Once you reach the line containing "Task: Toggle the", return it and every line after it exactly, through the end of the records below, with no pictures.

(Collected data entries)
=== Begin Enclosure ===

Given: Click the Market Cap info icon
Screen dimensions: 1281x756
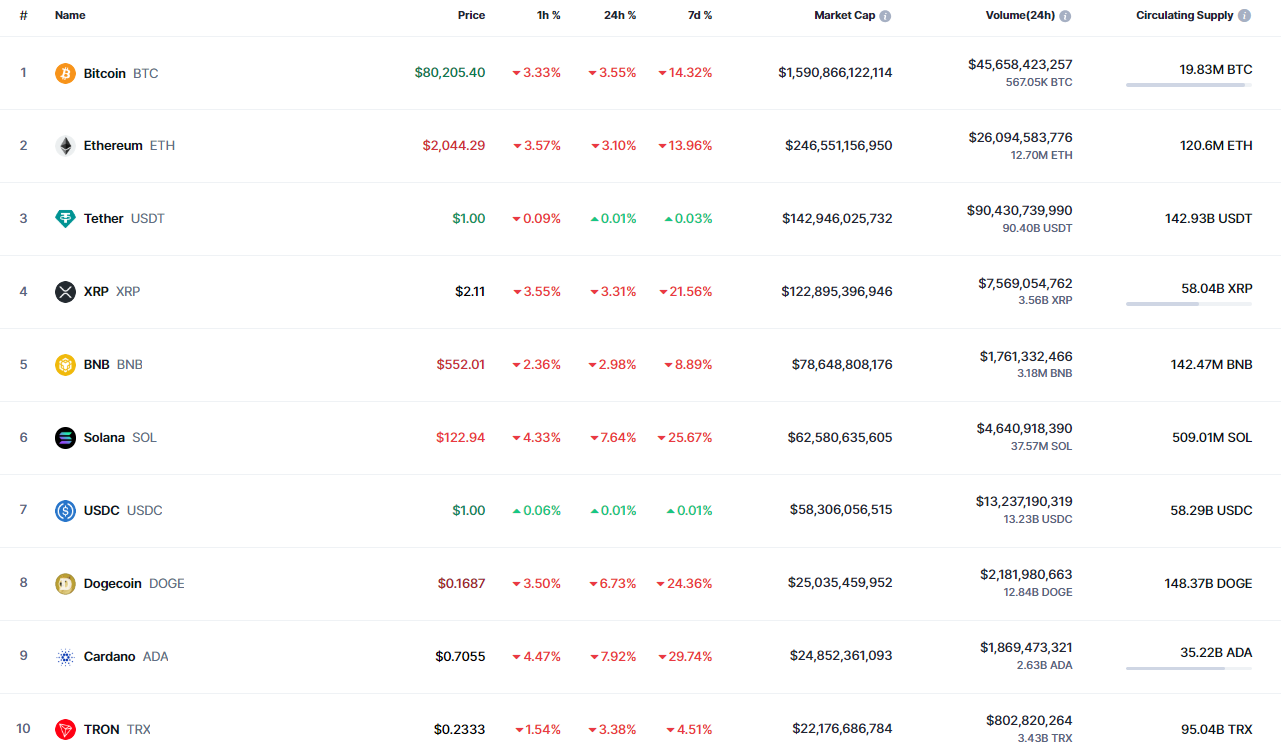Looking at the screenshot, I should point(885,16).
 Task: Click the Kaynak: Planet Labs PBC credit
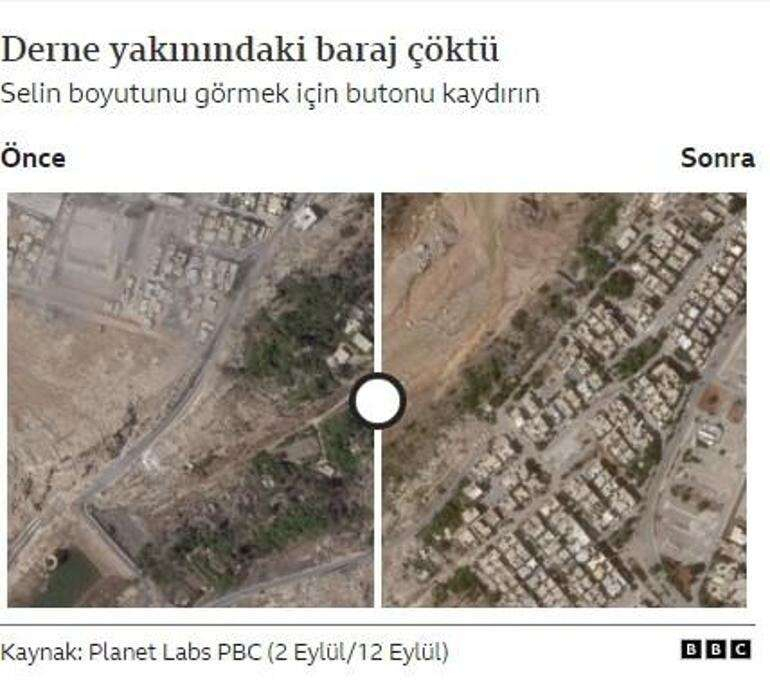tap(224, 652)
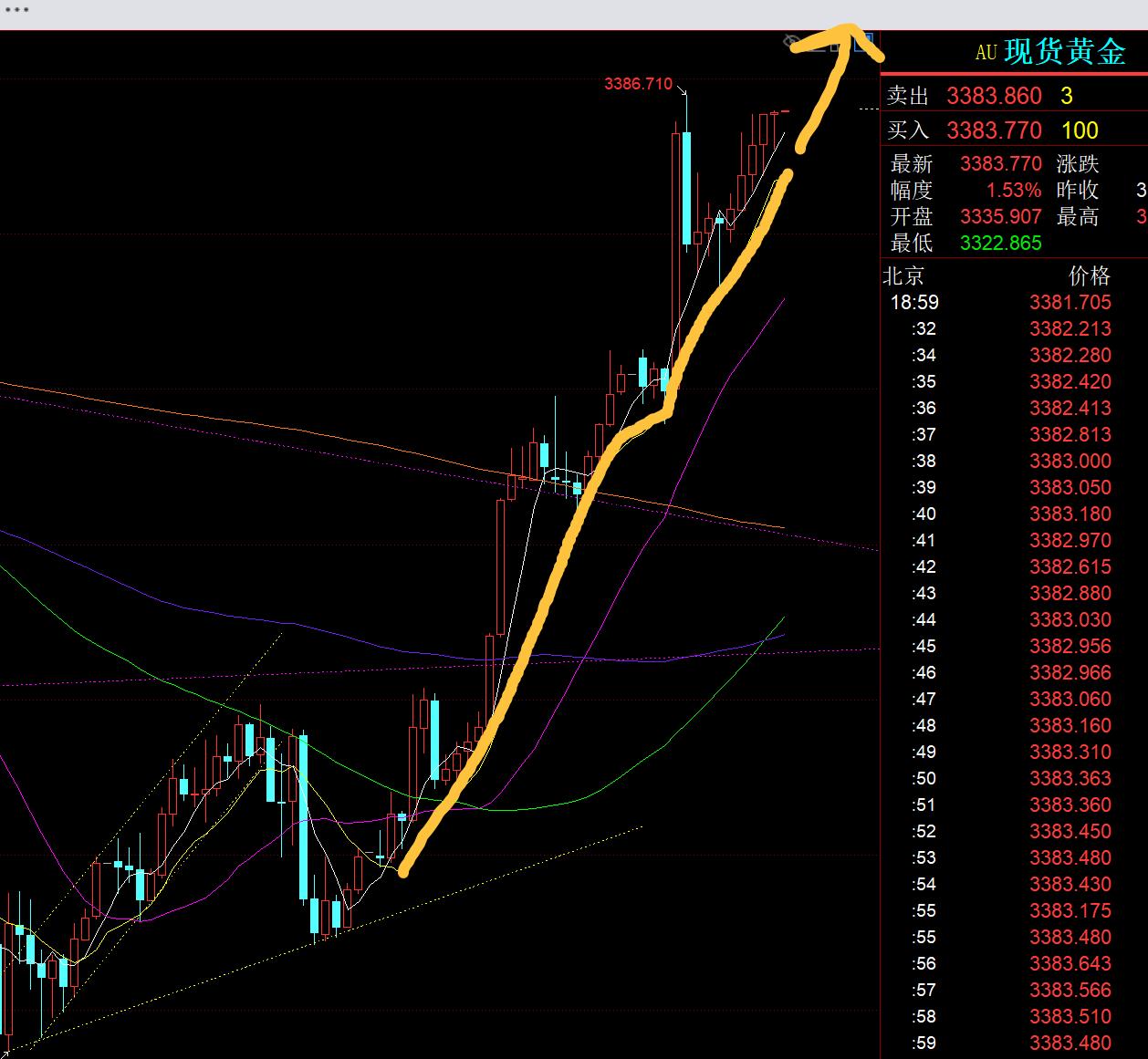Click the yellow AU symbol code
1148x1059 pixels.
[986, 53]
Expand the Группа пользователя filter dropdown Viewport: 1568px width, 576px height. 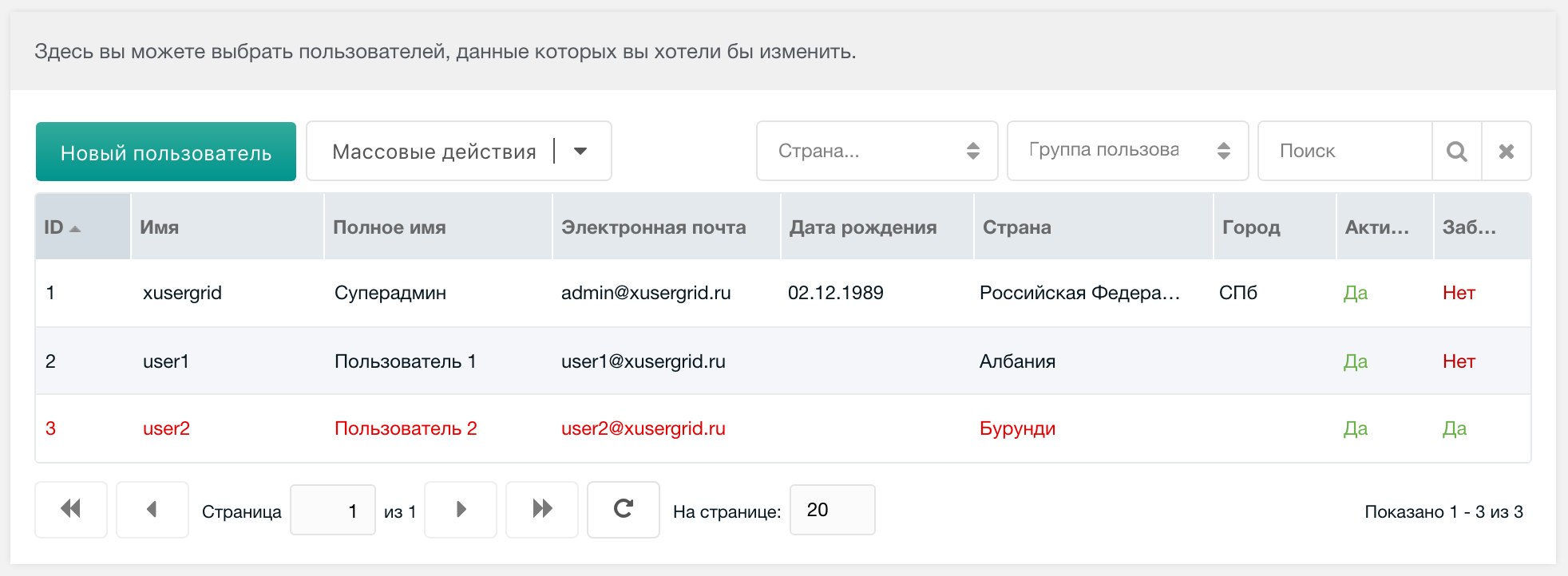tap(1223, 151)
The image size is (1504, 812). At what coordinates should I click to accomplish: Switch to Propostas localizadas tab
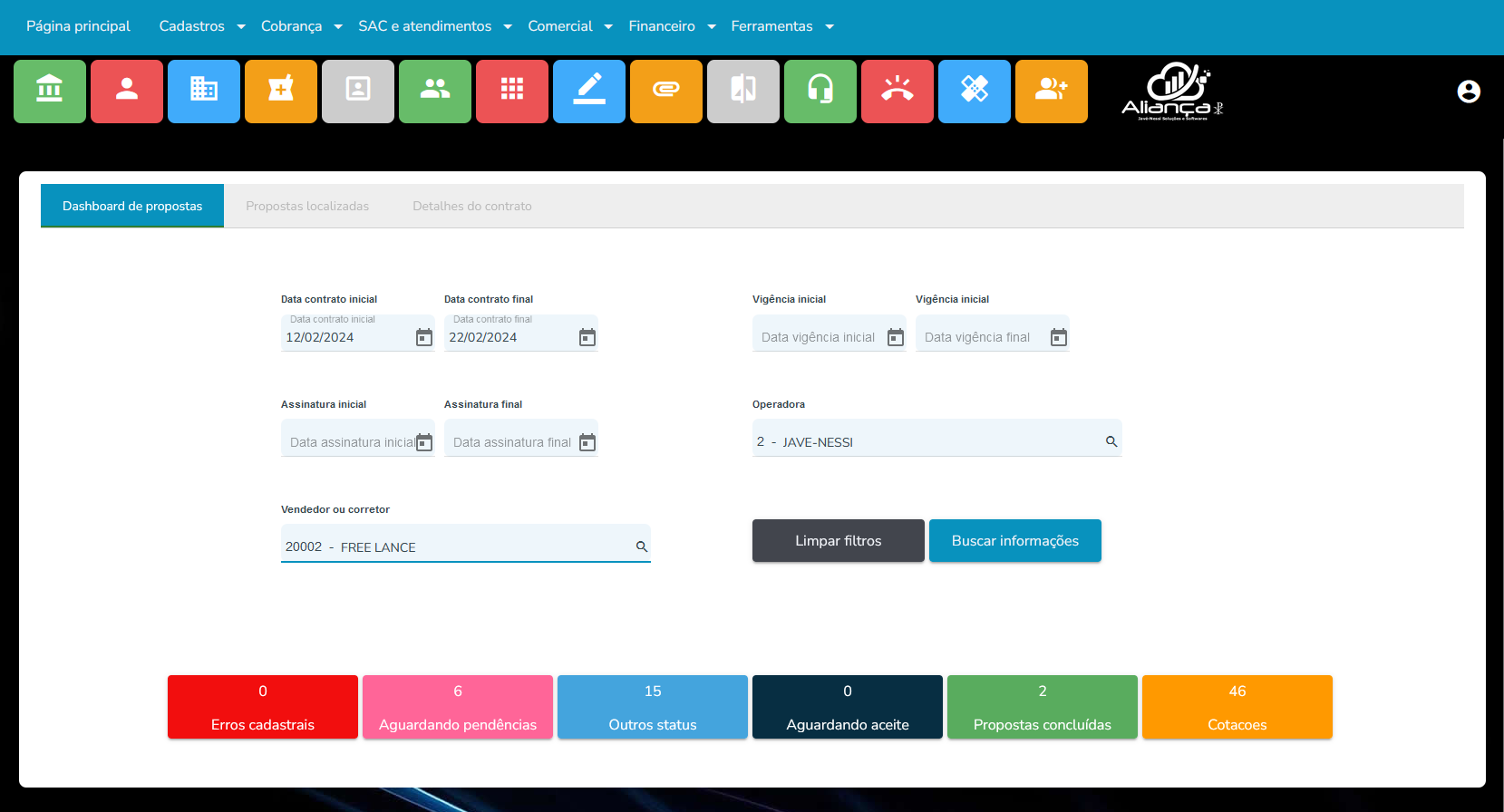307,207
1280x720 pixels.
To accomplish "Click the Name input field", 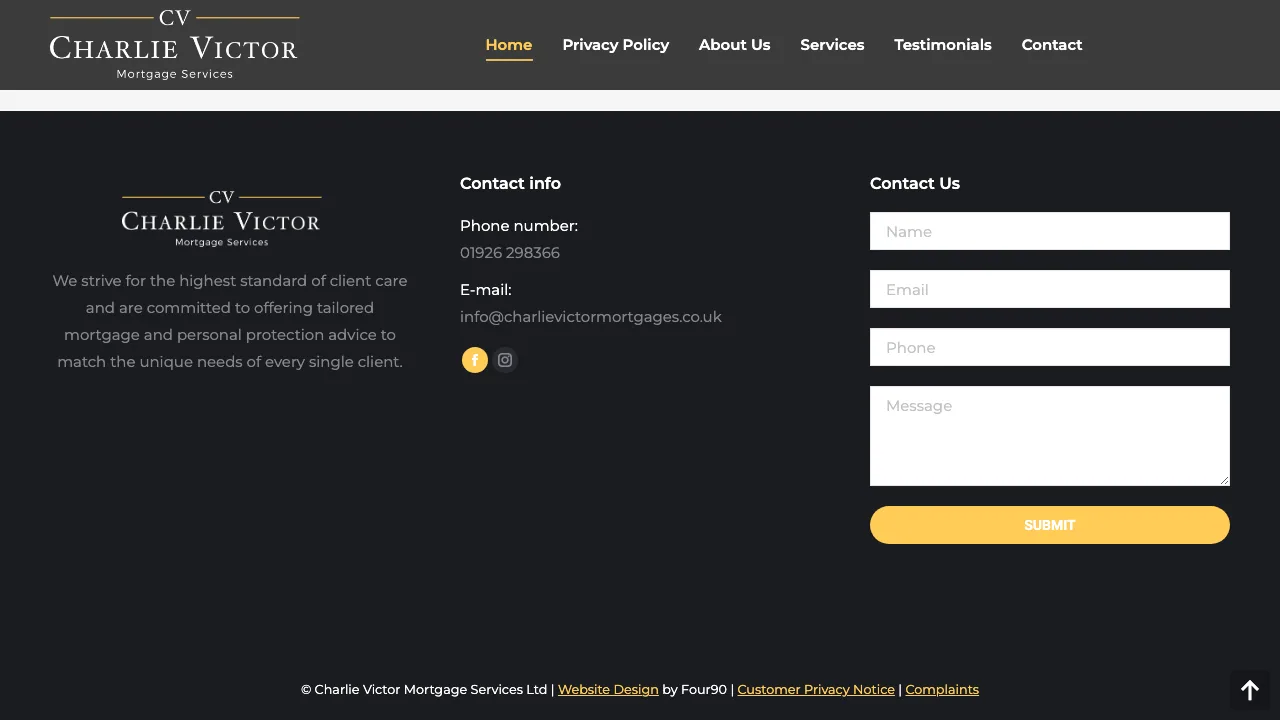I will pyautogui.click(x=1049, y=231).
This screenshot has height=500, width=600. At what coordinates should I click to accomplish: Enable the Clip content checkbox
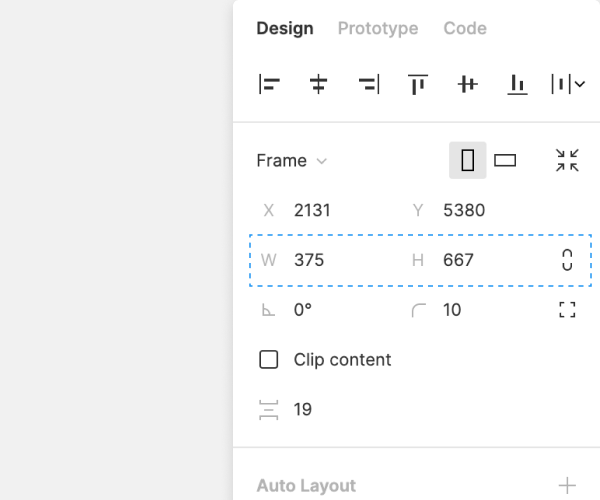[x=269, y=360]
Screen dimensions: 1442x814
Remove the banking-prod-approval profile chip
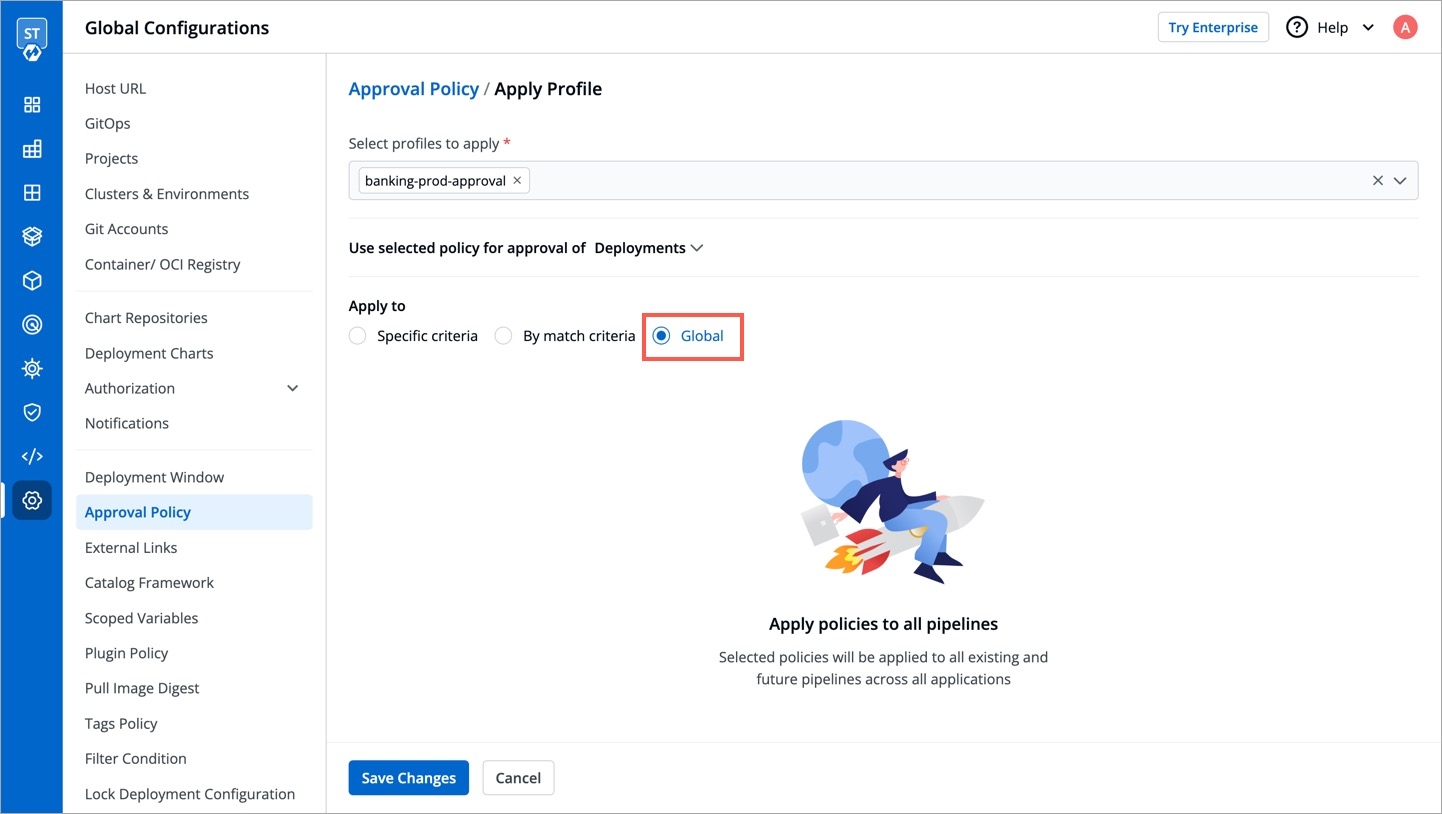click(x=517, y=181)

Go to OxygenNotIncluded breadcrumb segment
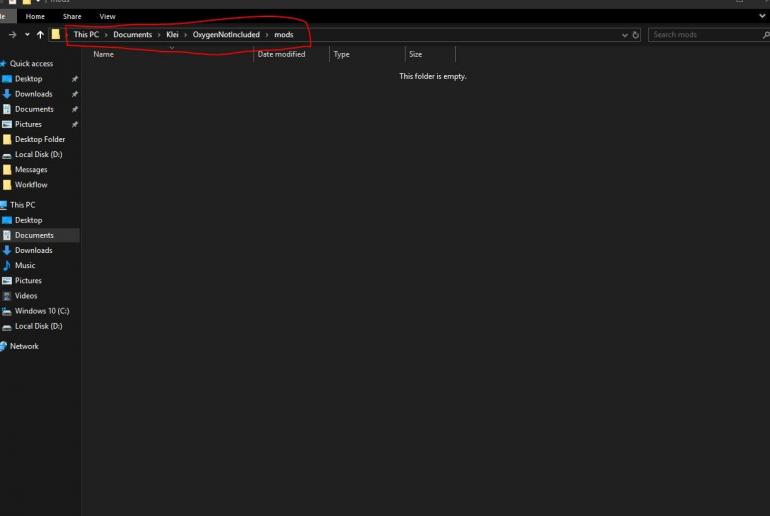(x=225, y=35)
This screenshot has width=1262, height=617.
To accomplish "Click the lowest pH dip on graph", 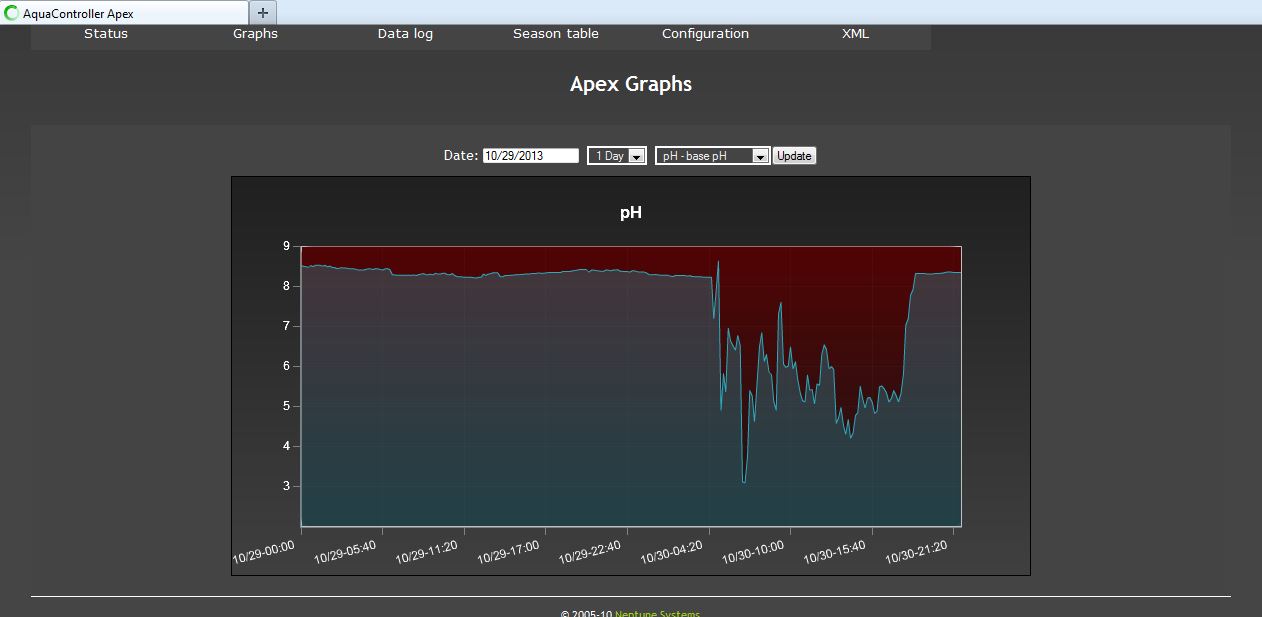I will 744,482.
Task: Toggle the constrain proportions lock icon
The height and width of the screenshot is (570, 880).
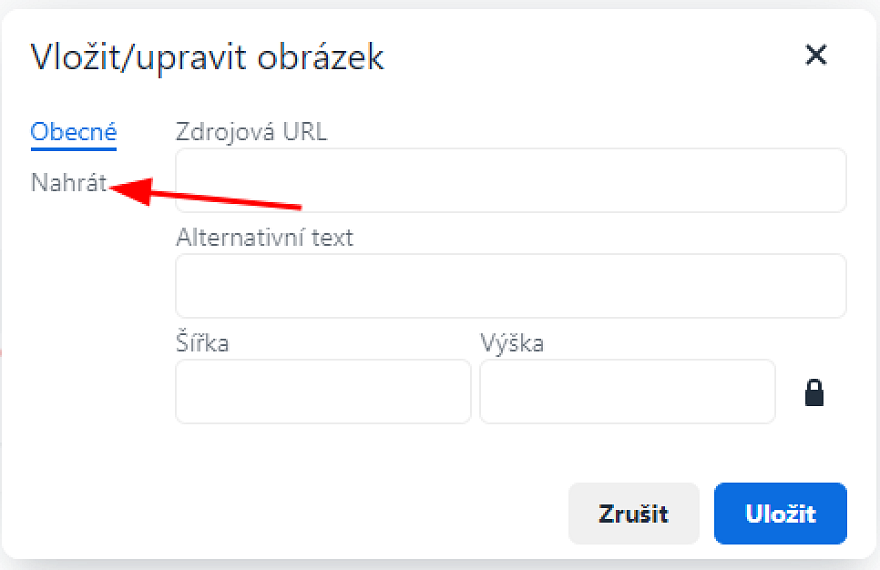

=== End Enclosure ===

Answer to this problem:
Task: Toggle the constrain proportions lock icon
The height and width of the screenshot is (570, 880).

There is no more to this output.